The spike at hour 4 dominates the MSE loss (2,500 out of 2,515 total), pulling the model toward minimizing spike errors at the expense of typical-hour accuracy. Under MAE, the spike is still the largest error but doesn’t dominate the gradient signal.

Electricity Price Characteristics

Spanish electricity prices exhibit three properties that make MSE problematic:

1. Right-Skewed Distribution

Prices cluster between 0–80 EUR/MWh most of the time but occasionally spike to 200+ EUR/MWh during demand peaks, maintenance outages, or renewable droughts. These positive outliers make the distribution right-skewed.

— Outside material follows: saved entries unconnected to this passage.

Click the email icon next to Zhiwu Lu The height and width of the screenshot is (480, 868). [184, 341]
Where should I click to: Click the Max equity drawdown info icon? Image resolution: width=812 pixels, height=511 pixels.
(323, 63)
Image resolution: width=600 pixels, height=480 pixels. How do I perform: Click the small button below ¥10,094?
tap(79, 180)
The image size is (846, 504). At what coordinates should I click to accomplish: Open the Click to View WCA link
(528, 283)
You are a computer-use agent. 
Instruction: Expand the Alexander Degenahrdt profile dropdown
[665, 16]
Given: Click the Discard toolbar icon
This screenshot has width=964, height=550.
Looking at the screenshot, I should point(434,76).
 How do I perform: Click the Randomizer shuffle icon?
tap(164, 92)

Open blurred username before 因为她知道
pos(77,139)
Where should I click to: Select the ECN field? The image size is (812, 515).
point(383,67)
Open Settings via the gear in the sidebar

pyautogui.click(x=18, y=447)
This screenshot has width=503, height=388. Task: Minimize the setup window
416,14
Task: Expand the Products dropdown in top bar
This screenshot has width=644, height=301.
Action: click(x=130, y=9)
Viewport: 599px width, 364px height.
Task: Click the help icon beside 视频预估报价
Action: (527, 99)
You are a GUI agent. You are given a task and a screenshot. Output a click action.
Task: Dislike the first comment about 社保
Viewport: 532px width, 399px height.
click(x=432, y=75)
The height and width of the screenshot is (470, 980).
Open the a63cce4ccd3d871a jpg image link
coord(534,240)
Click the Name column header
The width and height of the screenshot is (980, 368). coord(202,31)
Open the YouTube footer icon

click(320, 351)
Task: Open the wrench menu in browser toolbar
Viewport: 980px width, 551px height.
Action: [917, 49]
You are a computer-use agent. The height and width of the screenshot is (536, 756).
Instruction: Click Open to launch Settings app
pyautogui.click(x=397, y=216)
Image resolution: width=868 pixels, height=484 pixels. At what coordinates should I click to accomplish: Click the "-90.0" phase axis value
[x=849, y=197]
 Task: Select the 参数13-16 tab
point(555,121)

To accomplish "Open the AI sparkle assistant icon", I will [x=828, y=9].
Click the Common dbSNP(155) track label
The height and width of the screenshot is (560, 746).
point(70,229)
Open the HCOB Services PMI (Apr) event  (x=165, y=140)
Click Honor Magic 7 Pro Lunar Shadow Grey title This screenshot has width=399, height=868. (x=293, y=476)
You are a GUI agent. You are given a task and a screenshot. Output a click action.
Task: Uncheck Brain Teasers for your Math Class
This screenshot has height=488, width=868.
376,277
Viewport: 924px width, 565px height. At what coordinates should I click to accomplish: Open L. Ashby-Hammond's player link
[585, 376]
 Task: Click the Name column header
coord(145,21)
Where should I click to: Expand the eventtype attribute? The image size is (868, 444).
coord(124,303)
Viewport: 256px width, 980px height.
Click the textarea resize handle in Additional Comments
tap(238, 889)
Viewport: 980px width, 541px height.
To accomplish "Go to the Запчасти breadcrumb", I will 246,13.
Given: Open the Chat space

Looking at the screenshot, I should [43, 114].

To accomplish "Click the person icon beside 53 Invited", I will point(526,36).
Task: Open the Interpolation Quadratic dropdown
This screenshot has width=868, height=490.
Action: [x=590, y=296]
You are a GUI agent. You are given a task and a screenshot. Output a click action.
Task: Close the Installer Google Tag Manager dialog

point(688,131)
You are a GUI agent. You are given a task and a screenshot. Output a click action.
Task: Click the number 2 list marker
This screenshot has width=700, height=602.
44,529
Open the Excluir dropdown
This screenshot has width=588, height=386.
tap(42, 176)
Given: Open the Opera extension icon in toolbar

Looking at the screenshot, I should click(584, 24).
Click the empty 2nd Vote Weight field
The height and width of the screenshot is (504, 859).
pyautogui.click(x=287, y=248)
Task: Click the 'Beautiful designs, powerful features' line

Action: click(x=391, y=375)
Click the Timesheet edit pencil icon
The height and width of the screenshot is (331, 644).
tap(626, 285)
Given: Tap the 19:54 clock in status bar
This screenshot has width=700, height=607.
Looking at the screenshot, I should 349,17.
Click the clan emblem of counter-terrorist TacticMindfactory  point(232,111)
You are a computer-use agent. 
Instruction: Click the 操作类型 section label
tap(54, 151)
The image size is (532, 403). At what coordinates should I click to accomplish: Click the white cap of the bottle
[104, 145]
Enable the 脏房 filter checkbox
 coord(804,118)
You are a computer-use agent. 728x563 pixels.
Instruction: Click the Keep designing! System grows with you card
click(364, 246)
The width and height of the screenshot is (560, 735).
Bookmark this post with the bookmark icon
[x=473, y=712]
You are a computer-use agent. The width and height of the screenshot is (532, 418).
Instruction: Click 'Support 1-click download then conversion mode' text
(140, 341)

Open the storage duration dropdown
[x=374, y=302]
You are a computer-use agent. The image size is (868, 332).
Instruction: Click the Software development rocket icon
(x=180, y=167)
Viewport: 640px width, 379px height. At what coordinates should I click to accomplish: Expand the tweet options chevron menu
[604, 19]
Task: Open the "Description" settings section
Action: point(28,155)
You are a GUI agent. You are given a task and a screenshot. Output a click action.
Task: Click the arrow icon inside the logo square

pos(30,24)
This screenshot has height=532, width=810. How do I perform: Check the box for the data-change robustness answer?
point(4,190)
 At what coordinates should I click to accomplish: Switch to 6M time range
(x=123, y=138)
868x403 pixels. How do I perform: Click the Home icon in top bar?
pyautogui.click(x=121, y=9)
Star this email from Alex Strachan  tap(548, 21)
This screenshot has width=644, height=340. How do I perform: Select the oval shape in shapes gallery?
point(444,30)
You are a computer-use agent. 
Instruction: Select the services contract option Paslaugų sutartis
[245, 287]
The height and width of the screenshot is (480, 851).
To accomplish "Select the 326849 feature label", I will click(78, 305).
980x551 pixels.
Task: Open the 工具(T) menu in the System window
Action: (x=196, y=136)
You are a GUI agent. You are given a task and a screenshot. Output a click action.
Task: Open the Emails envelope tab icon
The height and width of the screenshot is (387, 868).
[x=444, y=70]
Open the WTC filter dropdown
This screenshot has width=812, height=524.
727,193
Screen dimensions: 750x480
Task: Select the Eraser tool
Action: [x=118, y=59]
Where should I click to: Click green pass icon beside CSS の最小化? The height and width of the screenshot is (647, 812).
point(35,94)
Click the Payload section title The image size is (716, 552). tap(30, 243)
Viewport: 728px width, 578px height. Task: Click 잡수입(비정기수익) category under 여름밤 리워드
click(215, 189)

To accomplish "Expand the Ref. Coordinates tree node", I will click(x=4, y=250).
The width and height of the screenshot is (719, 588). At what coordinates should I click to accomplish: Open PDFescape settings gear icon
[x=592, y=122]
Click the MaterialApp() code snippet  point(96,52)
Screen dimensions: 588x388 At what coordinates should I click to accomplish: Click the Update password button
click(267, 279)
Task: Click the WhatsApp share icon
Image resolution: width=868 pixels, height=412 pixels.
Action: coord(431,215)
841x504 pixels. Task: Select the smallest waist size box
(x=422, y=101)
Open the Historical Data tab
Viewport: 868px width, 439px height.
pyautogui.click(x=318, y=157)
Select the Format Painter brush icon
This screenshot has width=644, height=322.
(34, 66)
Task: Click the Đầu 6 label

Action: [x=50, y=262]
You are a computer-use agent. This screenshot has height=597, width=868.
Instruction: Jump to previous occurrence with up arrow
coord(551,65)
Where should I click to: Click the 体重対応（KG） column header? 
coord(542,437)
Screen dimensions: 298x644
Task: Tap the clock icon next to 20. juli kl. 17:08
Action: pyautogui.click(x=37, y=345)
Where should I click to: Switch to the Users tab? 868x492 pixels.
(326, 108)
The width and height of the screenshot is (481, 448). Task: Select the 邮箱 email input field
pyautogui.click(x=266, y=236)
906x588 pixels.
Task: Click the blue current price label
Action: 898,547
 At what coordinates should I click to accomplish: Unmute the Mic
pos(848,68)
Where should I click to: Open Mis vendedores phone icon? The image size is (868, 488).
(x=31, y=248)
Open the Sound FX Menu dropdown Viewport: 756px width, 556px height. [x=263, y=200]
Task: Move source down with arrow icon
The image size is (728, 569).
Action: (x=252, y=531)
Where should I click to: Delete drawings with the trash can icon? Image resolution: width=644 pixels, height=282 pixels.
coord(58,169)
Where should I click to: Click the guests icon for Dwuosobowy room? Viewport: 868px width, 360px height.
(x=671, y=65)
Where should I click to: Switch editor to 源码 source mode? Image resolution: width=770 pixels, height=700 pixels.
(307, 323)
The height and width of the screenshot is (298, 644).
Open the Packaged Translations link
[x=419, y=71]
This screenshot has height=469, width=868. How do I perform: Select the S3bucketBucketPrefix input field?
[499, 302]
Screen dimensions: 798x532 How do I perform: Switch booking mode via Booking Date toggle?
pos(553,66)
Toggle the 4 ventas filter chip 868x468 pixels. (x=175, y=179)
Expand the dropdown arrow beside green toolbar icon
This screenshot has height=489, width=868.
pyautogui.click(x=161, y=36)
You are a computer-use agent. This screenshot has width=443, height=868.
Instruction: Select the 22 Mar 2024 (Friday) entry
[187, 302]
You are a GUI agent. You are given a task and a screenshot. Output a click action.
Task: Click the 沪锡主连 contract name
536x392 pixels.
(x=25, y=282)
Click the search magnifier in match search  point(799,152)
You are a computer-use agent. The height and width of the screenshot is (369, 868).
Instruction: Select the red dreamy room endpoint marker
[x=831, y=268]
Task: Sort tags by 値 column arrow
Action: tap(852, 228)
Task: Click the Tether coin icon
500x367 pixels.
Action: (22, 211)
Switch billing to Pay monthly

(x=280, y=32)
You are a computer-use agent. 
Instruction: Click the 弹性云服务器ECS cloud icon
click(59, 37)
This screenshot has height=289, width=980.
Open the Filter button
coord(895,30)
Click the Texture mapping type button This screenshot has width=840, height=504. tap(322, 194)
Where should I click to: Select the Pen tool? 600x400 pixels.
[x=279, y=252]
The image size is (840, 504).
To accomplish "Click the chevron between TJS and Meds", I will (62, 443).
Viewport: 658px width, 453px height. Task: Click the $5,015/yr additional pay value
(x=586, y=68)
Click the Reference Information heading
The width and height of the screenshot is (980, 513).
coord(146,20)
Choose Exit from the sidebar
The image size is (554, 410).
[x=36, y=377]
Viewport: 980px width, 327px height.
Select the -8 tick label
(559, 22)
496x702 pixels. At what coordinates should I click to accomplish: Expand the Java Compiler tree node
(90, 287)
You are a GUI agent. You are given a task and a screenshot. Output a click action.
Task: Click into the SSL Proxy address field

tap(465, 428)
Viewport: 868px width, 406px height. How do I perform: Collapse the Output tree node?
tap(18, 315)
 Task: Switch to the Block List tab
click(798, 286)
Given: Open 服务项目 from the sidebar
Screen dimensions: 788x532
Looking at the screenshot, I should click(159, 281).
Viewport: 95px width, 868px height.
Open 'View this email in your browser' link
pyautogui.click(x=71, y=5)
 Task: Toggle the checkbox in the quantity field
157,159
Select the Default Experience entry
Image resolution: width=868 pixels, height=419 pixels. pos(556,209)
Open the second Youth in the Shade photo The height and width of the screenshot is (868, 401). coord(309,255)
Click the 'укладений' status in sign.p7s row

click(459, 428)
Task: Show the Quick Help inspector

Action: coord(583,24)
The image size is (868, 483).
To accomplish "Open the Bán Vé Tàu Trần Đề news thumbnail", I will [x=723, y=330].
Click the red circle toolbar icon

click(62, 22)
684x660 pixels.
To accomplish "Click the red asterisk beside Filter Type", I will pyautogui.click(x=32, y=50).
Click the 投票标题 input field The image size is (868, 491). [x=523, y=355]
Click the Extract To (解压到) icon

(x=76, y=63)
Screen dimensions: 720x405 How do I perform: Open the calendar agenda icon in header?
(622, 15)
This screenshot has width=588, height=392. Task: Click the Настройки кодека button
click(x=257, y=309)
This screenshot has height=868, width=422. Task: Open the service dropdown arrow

2. Heteroscedastic Volatility

Price variance is not constant — it’s higher during peak hours (8:00–21:00) and lower during night hours. MSE-trained models overweight peak-hour errors, reducing off-peak accuracy.

3. Occasional Negative Prices

During high renewable generation periods, prices can go negative. The asymmetry between negative and positive outliers means MSE-trained models are pulled toward the positive tail.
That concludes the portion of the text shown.